I recall one in particular - I wanted to take some photos of Independence Day fireworks. I did some reading on the subject and decided to use a rangefinder camera (no mirror shake, eh).

Got all set up - tripod, remote shutter release, some killer slide film (Velvia 50) and I was ready to rock and roll.

Saw some amazing fireworks and burned through maybe 4 rolls of 36-exposure Velvia.

Got the slides processed - they were all RED!

Turns out, I had been out taking landscapes earlier in the day with B&W film. Still had my dark red filter screwed on the lens. Rangefinders mean you don't notice it through the viewfinder; I thought the filter was a UV in the dark. Grrr!

Your turn...
 
I'm amazed nobody has replied yet. RFF is a very competent forum 🙂

I was in Japan, up in the mountains, and saw some amazing scenery. On several occasions we stopped the car so I could go out and photograph with my 1N (also using Velvia 50 incidentally). The scenery was quite breathtaking, snowy mountains with various types of trees that created a strong contrast against the snow, lit by the sun, with blue skies in every direction.

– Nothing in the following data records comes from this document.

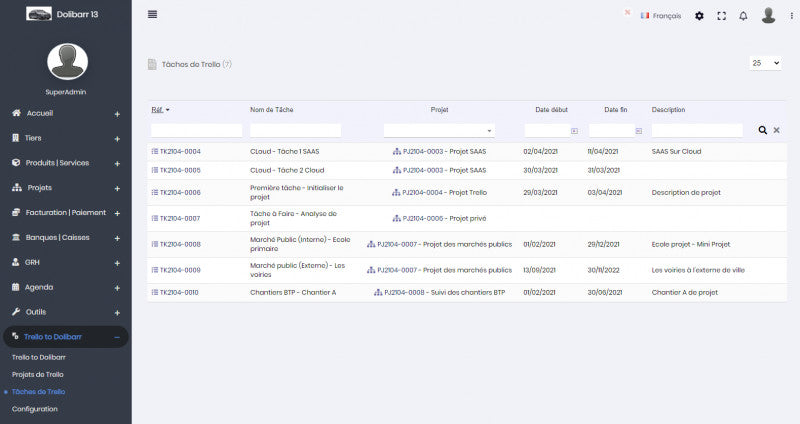Click the Nom de Tâche filter field
The image size is (800, 424).
295,130
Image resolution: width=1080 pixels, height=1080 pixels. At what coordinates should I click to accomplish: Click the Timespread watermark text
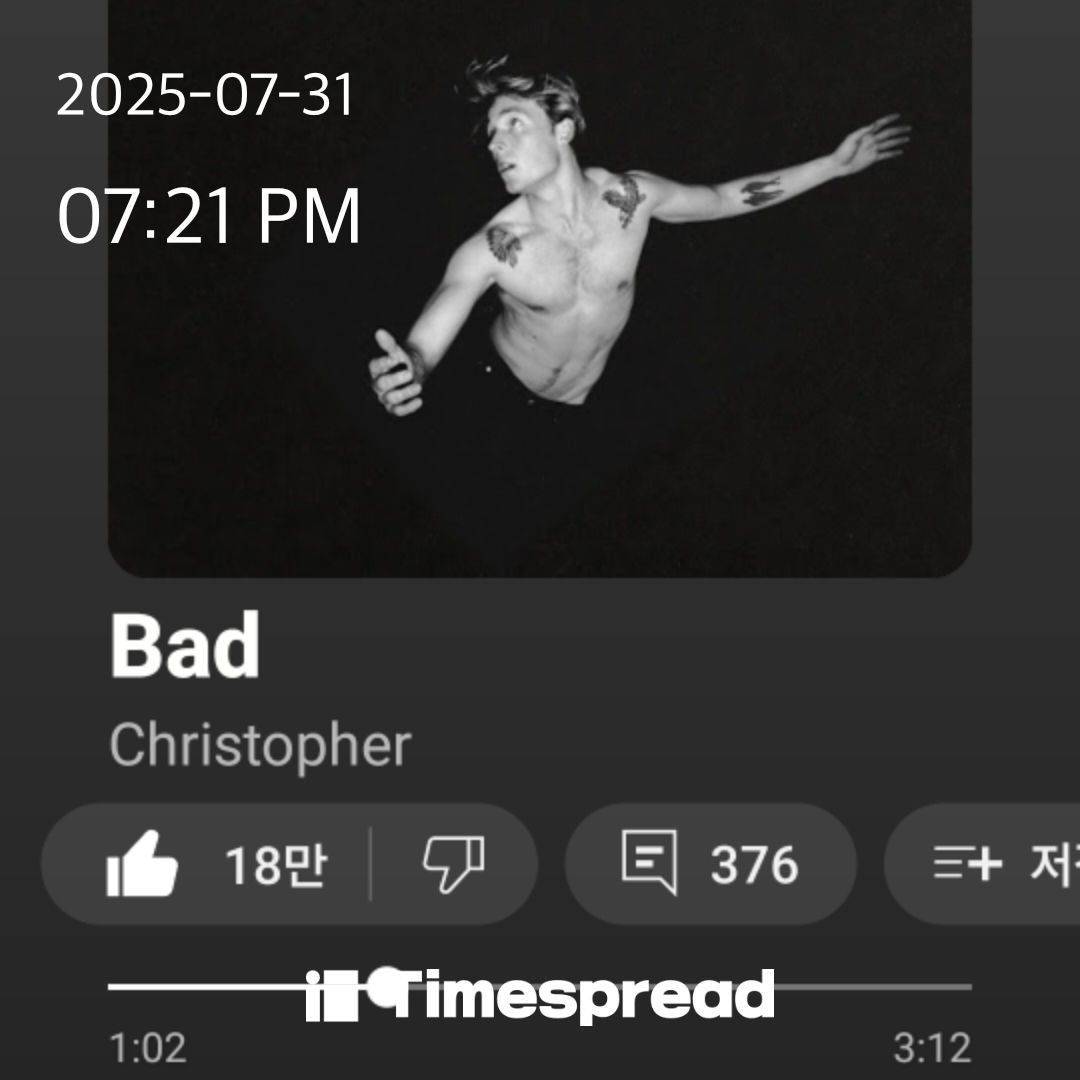click(x=572, y=993)
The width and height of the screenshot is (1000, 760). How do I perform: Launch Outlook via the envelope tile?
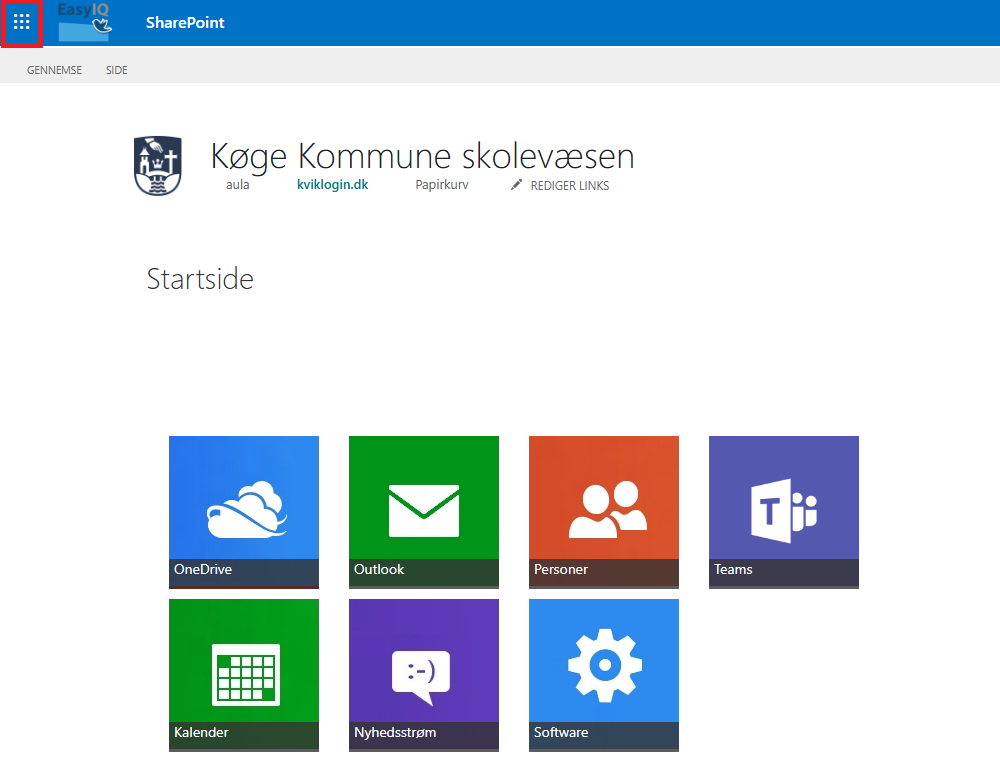[x=424, y=511]
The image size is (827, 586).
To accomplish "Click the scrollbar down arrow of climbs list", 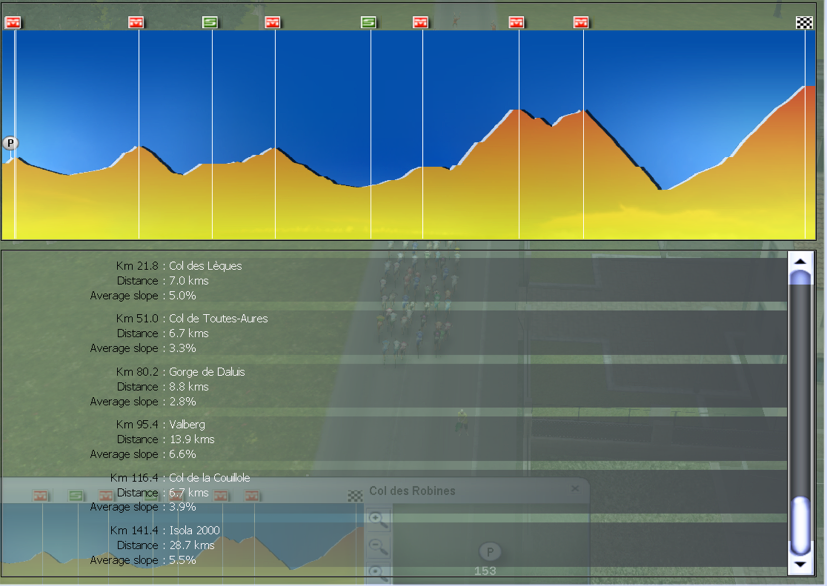I will [800, 565].
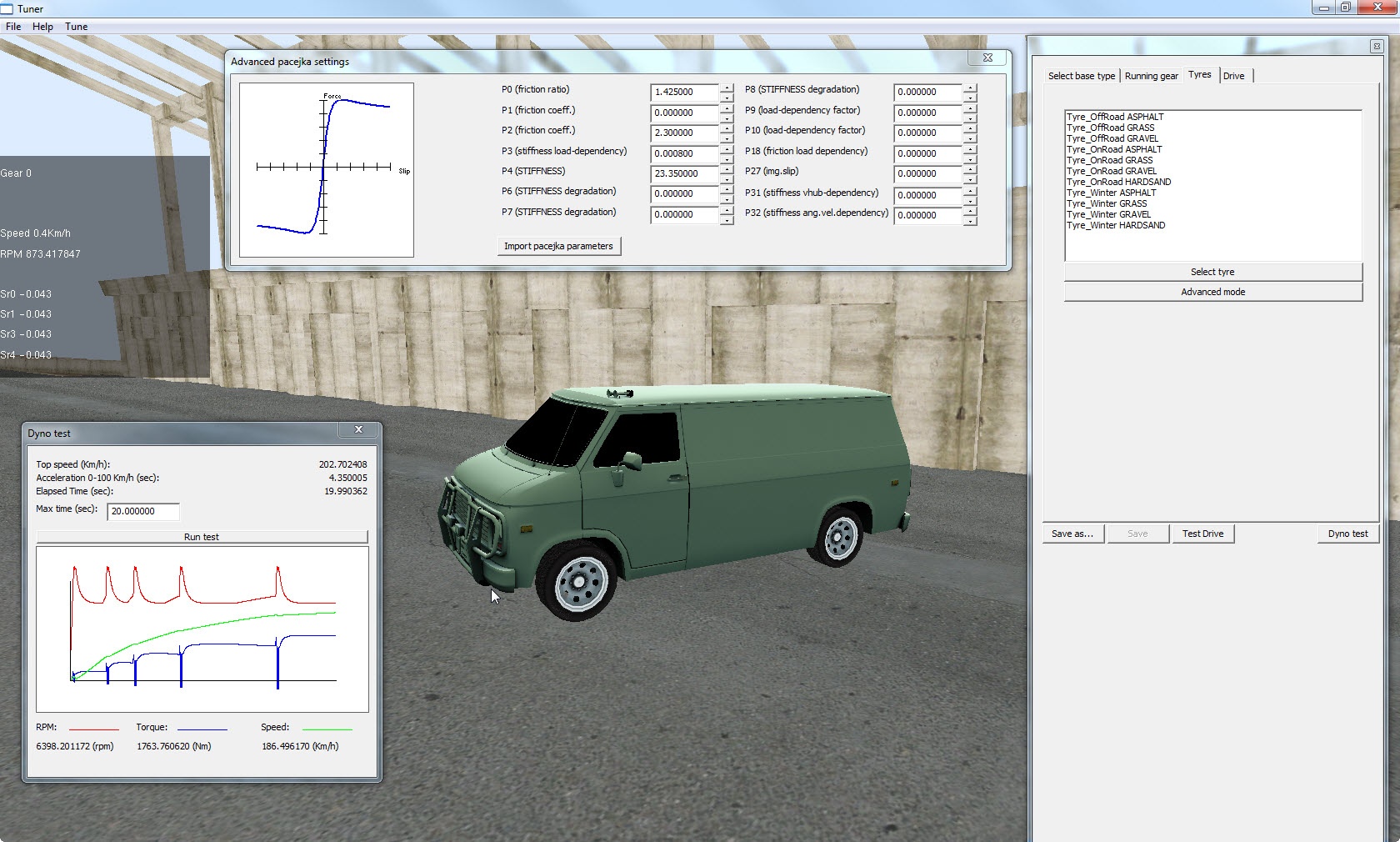Open the Tune menu

point(76,27)
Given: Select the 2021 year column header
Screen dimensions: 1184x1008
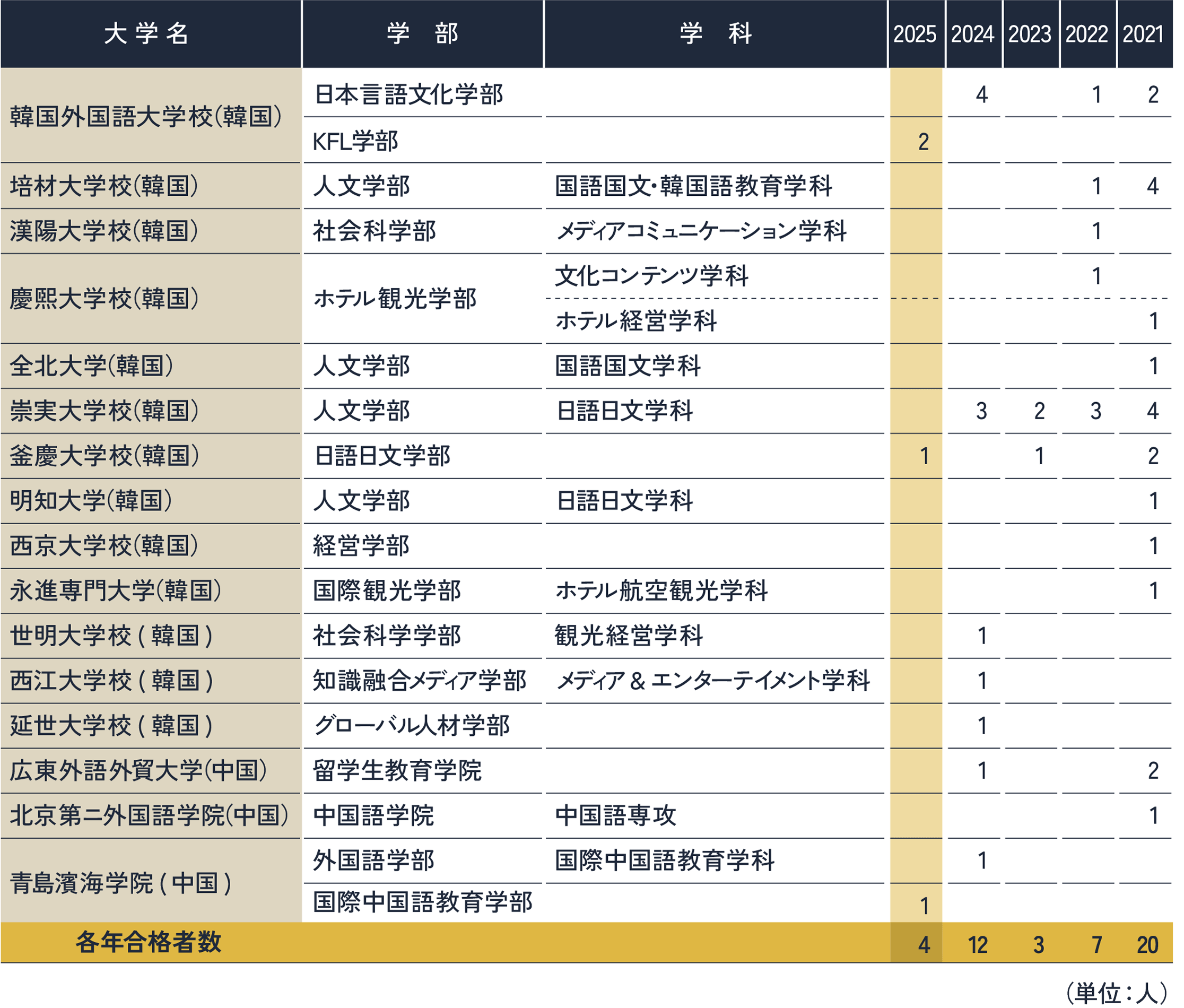Looking at the screenshot, I should coord(1144,34).
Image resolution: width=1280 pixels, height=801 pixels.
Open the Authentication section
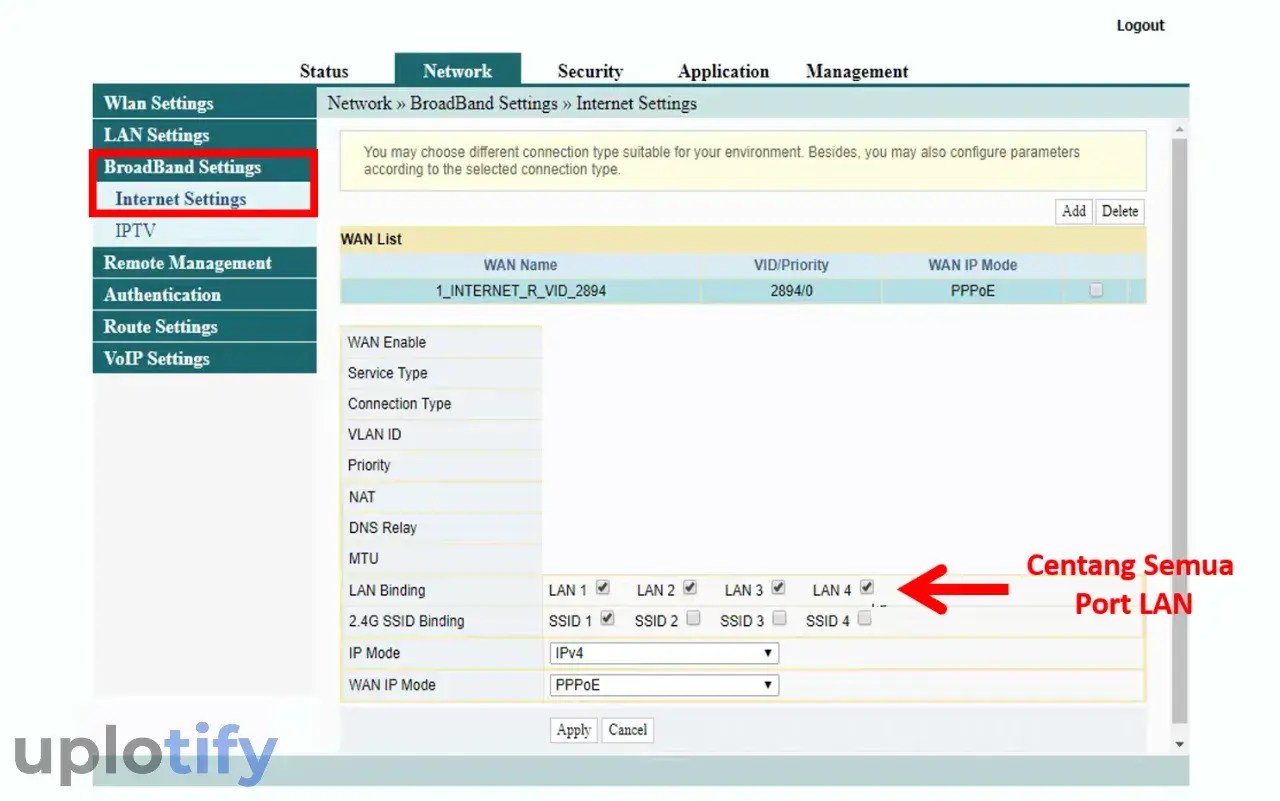pos(161,294)
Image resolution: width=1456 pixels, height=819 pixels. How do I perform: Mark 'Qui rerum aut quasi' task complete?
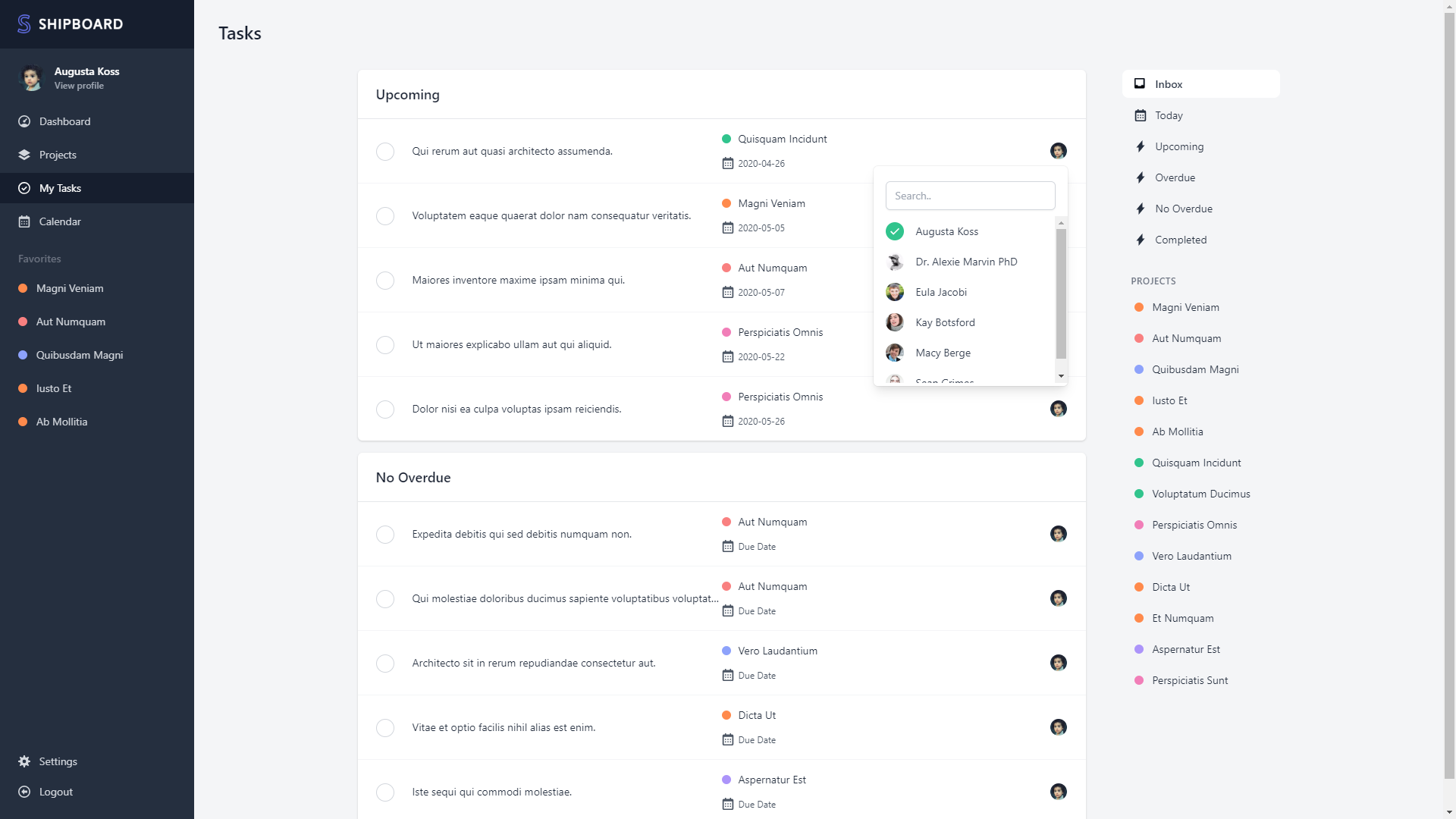[x=385, y=152]
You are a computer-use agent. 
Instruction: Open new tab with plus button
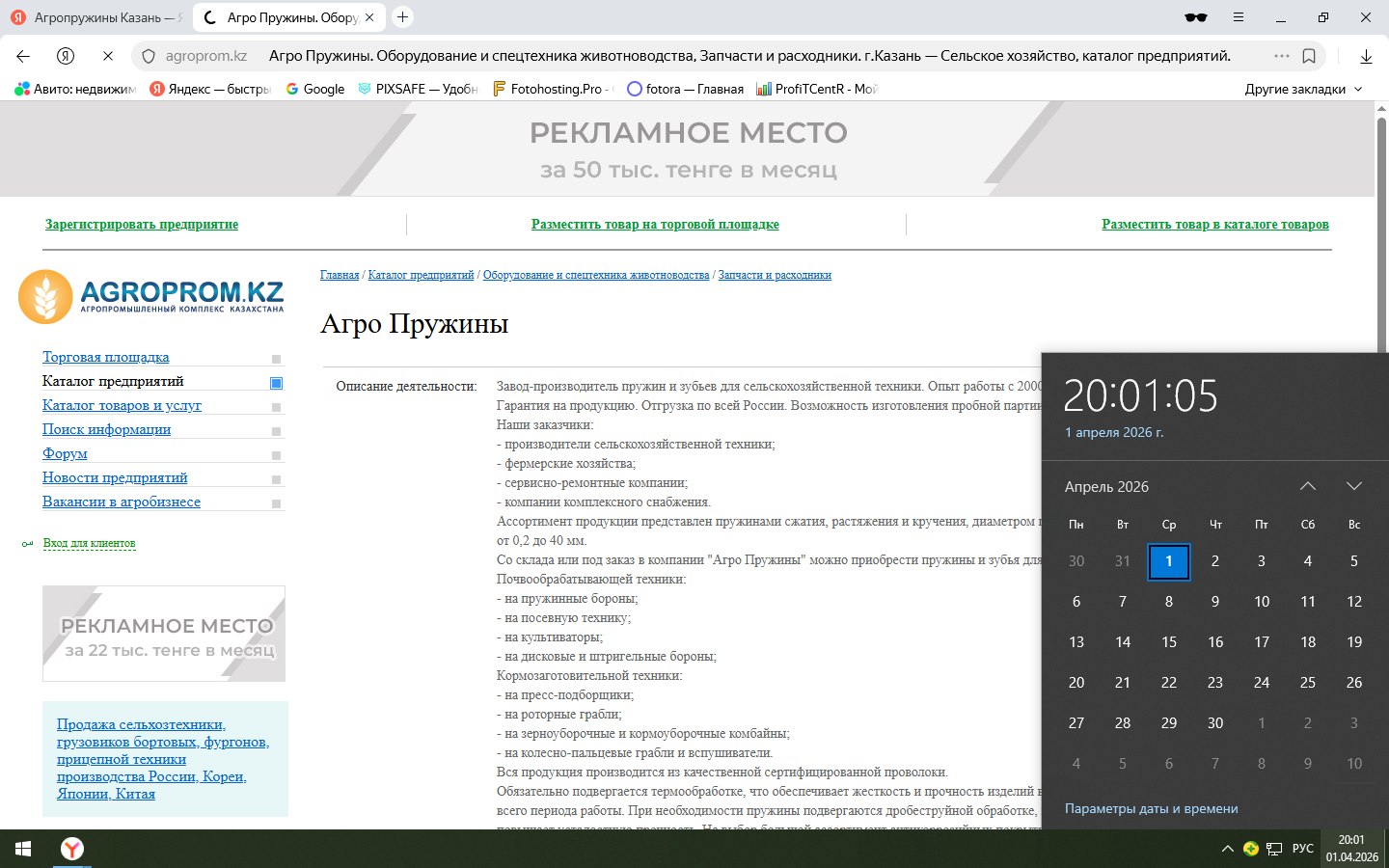point(403,17)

On the way back to Tokyo I realised that I had had no film in the camera...
 
In 1976, armed with my first real camera (Canon TX) and having my first experience with the Rocky Mountains, spent the day climbing a rather remote peak with a few buddies. Took 36 amazing pictures that day, all on the leader of a roll of Kodachrome (misloaded the camera). The roll came back completely black, except the first inch and a half, which had all 36 exposures on it, and was quite clear.
 
Here's my story from few years ago.

Friday afternoon.
I came back home from work pretty tired but keen on going out for some shooting in my Neighbourhood.
I picked up my Polaroid 600SE and left the flat.
The very moment the door shut I realize I had the car key and not the key of the flat in my hand.
I called the “Schlüsseldienst “ actually locksmith in English but I had to look for the English word ;-) and paid 70 Euro to be able to get into my flat again after an hour waiting while chatting with my Neighbours.
I dropped the idea of going out again and checked my e-bay account: the START 66 TLR I put up for sale sold for 60 Euro, at least I cover part of the cost for the job.
I ended up with no picture and one camera less but as you know camera comes and goes.
 
I have a similar no film in the camera story... I was in Denver for a month--one day I got out for a few hours and felt like I was really on, I thought everything I was taking was going to be great. Sun went down--no film in the camera. I remember thinking the film advance felt a little too smooth. Funny thing is I remember most of those pictures that didn't actually record on film. I don't remember many of my other captures that I now have as negatives.
 
I must have been 12 years old at the time, and I'd recently discovered the joys of contact printing, closely followed by developing a film.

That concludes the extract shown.